=== Task to carry out ===
Return the run of lines below that opens with the line containing "In my mind (72, 2017)" and closes with the line containing "Niki (16, 1189)", keeping each one exact.

=== Material shown ===
= = = = =
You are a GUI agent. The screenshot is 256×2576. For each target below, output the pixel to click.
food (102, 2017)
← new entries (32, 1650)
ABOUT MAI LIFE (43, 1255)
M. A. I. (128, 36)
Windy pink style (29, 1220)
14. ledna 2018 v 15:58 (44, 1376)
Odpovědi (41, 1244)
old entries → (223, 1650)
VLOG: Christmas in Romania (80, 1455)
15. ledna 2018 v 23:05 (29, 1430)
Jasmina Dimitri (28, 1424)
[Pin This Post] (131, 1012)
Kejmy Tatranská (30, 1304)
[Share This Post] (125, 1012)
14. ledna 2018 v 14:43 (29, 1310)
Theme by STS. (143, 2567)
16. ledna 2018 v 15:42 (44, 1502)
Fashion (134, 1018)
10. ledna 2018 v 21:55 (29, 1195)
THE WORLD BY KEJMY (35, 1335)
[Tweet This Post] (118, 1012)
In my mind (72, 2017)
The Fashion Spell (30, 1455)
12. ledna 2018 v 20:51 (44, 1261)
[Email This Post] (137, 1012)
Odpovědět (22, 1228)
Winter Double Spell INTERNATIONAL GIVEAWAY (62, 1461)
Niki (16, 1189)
= = = = =
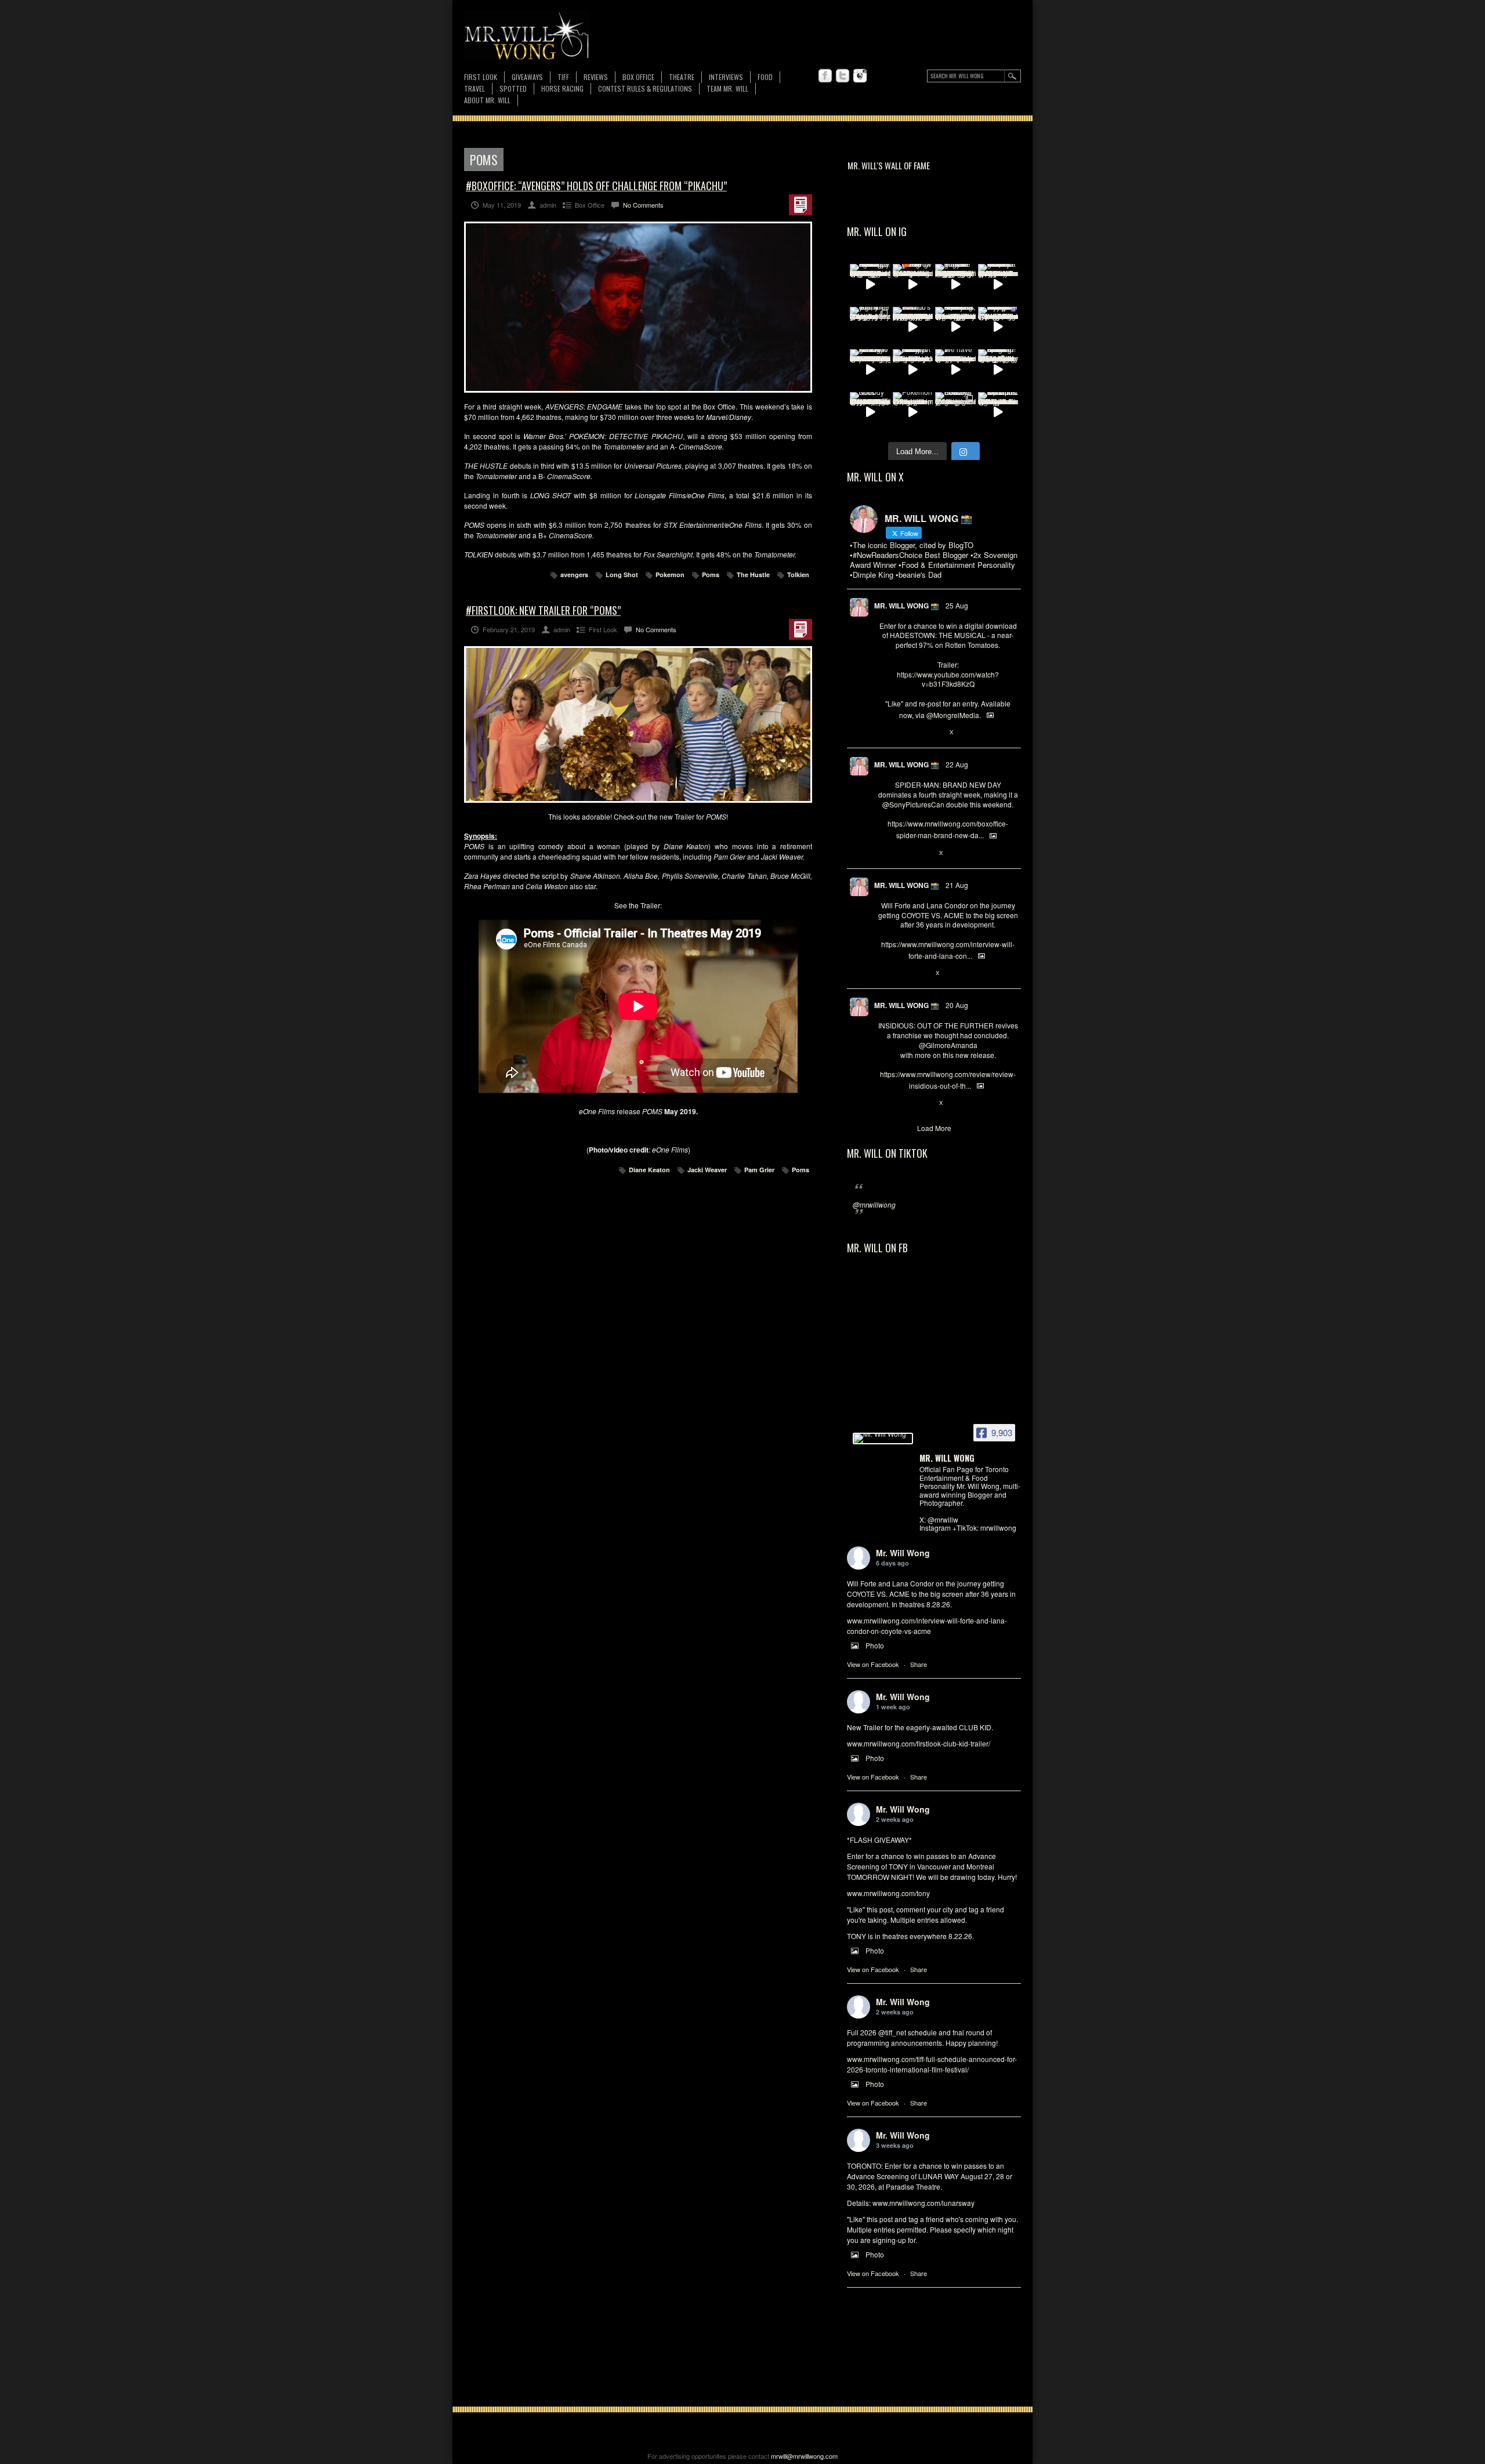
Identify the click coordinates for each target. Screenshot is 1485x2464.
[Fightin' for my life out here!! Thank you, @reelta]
= = = = =
=== Response for this exercise ===
In my mind (72, 2017)
The Fashion Spell (30, 1455)
12. ledna 2018 v 20:51 (44, 1261)
[Email This Post] (137, 1012)
Odpovědět (22, 1228)
Winter Double Spell INTERNATIONAL GIVEAWAY (62, 1461)
Niki (16, 1189)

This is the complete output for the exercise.